WRITTEN EXERCISE — Please reproduce each of the following items word for word.

MATERIAL FOR THE TASK —
»»

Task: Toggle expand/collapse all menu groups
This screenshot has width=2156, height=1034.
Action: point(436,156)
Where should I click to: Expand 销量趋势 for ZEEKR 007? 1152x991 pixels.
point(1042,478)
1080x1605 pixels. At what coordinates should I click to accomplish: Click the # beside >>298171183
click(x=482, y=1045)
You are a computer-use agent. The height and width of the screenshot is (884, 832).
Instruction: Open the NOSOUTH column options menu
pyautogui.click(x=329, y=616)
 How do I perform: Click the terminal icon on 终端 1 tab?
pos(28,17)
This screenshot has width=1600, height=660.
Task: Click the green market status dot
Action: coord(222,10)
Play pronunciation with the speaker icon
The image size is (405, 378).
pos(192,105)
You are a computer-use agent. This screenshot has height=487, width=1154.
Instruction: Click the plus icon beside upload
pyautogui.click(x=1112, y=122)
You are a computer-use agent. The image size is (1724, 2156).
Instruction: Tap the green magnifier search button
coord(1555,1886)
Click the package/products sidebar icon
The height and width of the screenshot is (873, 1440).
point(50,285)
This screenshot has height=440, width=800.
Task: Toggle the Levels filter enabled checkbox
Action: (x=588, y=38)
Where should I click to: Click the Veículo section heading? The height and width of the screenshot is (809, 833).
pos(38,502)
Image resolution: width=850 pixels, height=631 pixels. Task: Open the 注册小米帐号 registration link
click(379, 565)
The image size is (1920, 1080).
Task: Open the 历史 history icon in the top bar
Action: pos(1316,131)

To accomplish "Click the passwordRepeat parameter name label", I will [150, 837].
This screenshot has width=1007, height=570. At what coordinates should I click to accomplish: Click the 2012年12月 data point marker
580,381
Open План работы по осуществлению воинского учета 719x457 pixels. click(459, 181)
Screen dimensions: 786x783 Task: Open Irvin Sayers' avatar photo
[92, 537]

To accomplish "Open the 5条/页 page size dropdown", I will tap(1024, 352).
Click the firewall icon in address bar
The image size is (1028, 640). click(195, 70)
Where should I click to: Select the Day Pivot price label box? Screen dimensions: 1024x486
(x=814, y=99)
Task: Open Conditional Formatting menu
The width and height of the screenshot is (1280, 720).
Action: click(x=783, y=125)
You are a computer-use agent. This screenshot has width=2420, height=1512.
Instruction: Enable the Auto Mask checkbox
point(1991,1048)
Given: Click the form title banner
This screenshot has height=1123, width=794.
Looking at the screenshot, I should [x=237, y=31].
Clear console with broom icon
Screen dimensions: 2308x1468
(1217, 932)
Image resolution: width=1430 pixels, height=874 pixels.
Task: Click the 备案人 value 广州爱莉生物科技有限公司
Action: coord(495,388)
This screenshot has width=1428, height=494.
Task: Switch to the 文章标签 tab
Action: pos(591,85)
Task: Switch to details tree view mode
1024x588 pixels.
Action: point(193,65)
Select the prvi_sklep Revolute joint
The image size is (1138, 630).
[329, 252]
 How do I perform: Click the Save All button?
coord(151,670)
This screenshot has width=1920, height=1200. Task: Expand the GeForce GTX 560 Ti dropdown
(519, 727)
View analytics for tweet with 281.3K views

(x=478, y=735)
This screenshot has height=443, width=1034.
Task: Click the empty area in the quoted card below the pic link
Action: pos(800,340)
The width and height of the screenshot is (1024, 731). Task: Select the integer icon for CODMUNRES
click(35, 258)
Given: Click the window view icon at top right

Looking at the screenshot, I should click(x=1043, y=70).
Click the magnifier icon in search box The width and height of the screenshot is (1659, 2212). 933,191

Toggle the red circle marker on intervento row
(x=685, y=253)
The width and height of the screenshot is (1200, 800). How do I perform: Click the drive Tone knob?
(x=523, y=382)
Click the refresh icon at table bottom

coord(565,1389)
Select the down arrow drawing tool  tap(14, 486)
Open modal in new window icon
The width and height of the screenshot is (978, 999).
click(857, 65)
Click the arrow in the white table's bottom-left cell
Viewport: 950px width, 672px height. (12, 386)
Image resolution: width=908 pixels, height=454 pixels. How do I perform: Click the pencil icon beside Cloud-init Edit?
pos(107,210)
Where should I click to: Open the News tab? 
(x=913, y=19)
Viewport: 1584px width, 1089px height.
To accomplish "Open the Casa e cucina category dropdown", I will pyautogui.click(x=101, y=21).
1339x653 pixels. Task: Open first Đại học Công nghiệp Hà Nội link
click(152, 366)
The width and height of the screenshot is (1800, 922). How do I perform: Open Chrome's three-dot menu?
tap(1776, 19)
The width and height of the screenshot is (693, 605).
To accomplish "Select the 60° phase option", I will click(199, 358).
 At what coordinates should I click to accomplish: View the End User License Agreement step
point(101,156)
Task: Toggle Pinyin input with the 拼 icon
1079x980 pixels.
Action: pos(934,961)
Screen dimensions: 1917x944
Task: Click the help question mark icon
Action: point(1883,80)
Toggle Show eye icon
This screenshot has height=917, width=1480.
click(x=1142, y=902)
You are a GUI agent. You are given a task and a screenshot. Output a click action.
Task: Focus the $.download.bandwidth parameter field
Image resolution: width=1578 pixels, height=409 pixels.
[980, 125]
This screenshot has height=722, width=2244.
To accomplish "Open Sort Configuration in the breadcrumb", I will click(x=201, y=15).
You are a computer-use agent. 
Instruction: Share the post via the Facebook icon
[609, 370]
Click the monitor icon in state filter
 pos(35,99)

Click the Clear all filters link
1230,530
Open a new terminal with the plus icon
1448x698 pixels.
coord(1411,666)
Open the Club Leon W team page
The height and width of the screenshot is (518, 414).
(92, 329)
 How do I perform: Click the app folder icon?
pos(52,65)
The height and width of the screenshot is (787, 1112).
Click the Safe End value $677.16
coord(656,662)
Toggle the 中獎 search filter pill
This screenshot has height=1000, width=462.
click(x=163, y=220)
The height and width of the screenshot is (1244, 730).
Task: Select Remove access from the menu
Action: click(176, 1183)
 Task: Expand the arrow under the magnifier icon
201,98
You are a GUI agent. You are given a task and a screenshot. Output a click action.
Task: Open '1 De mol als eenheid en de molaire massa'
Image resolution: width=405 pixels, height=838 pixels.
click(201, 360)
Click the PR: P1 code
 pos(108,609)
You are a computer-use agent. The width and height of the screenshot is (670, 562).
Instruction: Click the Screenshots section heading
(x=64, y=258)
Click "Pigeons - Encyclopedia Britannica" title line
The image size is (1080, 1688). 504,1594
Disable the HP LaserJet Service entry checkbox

««

EXERCISE ANSWER —
Task: Toggle expand/collapse all menu groups
This screenshot has width=2156, height=1034.
Action: point(436,156)
Where should I click to: Expand 销量趋势 for ZEEKR 007? 1152x991 pixels.
point(1042,478)
1080x1605 pixels. At what coordinates should I click to accomplish: Click the # beside >>298171183
click(x=482, y=1045)
You are a computer-use agent. The height and width of the screenshot is (884, 832).
Instruction: Open the NOSOUTH column options menu
pyautogui.click(x=329, y=616)
 How do I perform: Click the terminal icon on 终端 1 tab?
pos(28,17)
This screenshot has width=1600, height=660.
Task: Click the green market status dot
Action: coord(222,10)
Play pronunciation with the speaker icon
The image size is (405, 378).
pos(192,105)
You are a computer-use agent. This screenshot has height=487, width=1154.
Instruction: Click the plus icon beside upload
pyautogui.click(x=1112, y=122)
You are a computer-use agent. The image size is (1724, 2156).
Instruction: Tap the green magnifier search button
coord(1555,1886)
Click the package/products sidebar icon
The height and width of the screenshot is (873, 1440).
point(50,285)
This screenshot has height=440, width=800.
Task: Toggle the Levels filter enabled checkbox
Action: (x=588, y=38)
Where should I click to: Click the Veículo section heading? The height and width of the screenshot is (809, 833).
pos(38,502)
Image resolution: width=850 pixels, height=631 pixels. Task: Open the 注册小米帐号 registration link
click(379, 565)
The image size is (1920, 1080).
Task: Open the 历史 history icon in the top bar
Action: pos(1316,131)

To accomplish "Click the passwordRepeat parameter name label", I will [150, 837].
This screenshot has width=1007, height=570. At what coordinates should I click to accomplish: Click the 2012年12月 data point marker
580,381
Open План работы по осуществлению воинского учета 719x457 pixels. click(459, 181)
Screen dimensions: 786x783 Task: Open Irvin Sayers' avatar photo
[92, 537]

To accomplish "Open the 5条/页 page size dropdown", I will tap(1024, 352).
Click the firewall icon in address bar
The image size is (1028, 640). click(195, 70)
Where should I click to: Select the Day Pivot price label box? Screen dimensions: 1024x486
(x=814, y=99)
Task: Open Conditional Formatting menu
The width and height of the screenshot is (1280, 720).
Action: click(x=783, y=125)
You are a computer-use agent. This screenshot has width=2420, height=1512.
Instruction: Enable the Auto Mask checkbox
point(1991,1048)
Given: Click the form title banner
This screenshot has height=1123, width=794.
Looking at the screenshot, I should [x=237, y=31].
Clear console with broom icon
Screen dimensions: 2308x1468
(1217, 932)
Image resolution: width=1430 pixels, height=874 pixels.
Task: Click the 备案人 value 广州爱莉生物科技有限公司
Action: coord(495,388)
This screenshot has width=1428, height=494.
Task: Switch to the 文章标签 tab
Action: pos(591,85)
Task: Switch to details tree view mode
1024x588 pixels.
Action: point(193,65)
Select the prvi_sklep Revolute joint
The image size is (1138, 630).
[329, 252]
 How do I perform: Click the Save All button?
coord(151,670)
This screenshot has width=1920, height=1200. Task: Expand the GeForce GTX 560 Ti dropdown
(519, 727)
View analytics for tweet with 281.3K views

(x=478, y=735)
This screenshot has height=443, width=1034.
Task: Click the empty area in the quoted card below the pic link
Action: pos(800,340)
The width and height of the screenshot is (1024, 731). Task: Select the integer icon for CODMUNRES
click(35, 258)
Given: Click the window view icon at top right

Looking at the screenshot, I should click(x=1043, y=70).
Click the magnifier icon in search box The width and height of the screenshot is (1659, 2212). 933,191

Toggle the red circle marker on intervento row
(x=685, y=253)
The width and height of the screenshot is (1200, 800). How do I perform: Click the drive Tone knob?
(x=523, y=382)
Click the refresh icon at table bottom

coord(565,1389)
Select the down arrow drawing tool  tap(14, 486)
Open modal in new window icon
The width and height of the screenshot is (978, 999).
click(857, 65)
Click the arrow in the white table's bottom-left cell
Viewport: 950px width, 672px height. (12, 386)
Image resolution: width=908 pixels, height=454 pixels. How do I perform: Click the pencil icon beside Cloud-init Edit?
pos(107,210)
Where should I click to: Open the News tab? 
(x=913, y=19)
Viewport: 1584px width, 1089px height.
To accomplish "Open the Casa e cucina category dropdown", I will pyautogui.click(x=101, y=21).
1339x653 pixels. Task: Open first Đại học Công nghiệp Hà Nội link
click(152, 366)
The width and height of the screenshot is (1800, 922). How do I perform: Open Chrome's three-dot menu?
tap(1776, 19)
The width and height of the screenshot is (693, 605).
To accomplish "Select the 60° phase option", I will click(199, 358).
 At what coordinates should I click to accomplish: View the End User License Agreement step
point(101,156)
Task: Toggle Pinyin input with the 拼 icon
1079x980 pixels.
Action: pos(934,961)
Screen dimensions: 1917x944
Task: Click the help question mark icon
Action: point(1883,80)
Toggle Show eye icon
This screenshot has height=917, width=1480.
click(x=1142, y=902)
You are a GUI agent. You are given a task and a screenshot. Output a click action.
Task: Focus the $.download.bandwidth parameter field
Image resolution: width=1578 pixels, height=409 pixels.
[980, 125]
This screenshot has height=722, width=2244.
To accomplish "Open Sort Configuration in the breadcrumb", I will click(x=201, y=15).
You are a computer-use agent. 
Instruction: Share the post via the Facebook icon
[609, 370]
Click the monitor icon in state filter
 pos(35,99)

Click the Clear all filters link
1230,530
Open a new terminal with the plus icon
1448x698 pixels.
coord(1411,666)
Open the Club Leon W team page
The height and width of the screenshot is (518, 414).
(92, 329)
 How do I perform: Click the app folder icon?
pos(52,65)
The height and width of the screenshot is (787, 1112).
Click the Safe End value $677.16
coord(656,662)
Toggle the 中獎 search filter pill
This screenshot has height=1000, width=462.
click(x=163, y=220)
The height and width of the screenshot is (1244, 730).
Task: Select Remove access from the menu
Action: click(176, 1183)
 Task: Expand the arrow under the magnifier icon
201,98
You are a GUI agent. You are given a task and a screenshot. Output a click action.
Task: Open '1 De mol als eenheid en de molaire massa'
Image resolution: width=405 pixels, height=838 pixels.
click(201, 360)
Click the PR: P1 code
 pos(108,609)
You are a computer-use agent. The width and height of the screenshot is (670, 562).
Instruction: Click the Screenshots section heading
(x=64, y=258)
Click "Pigeons - Encyclopedia Britannica" title line
The image size is (1080, 1688). 504,1594
Disable the HP LaserJet Service entry checkbox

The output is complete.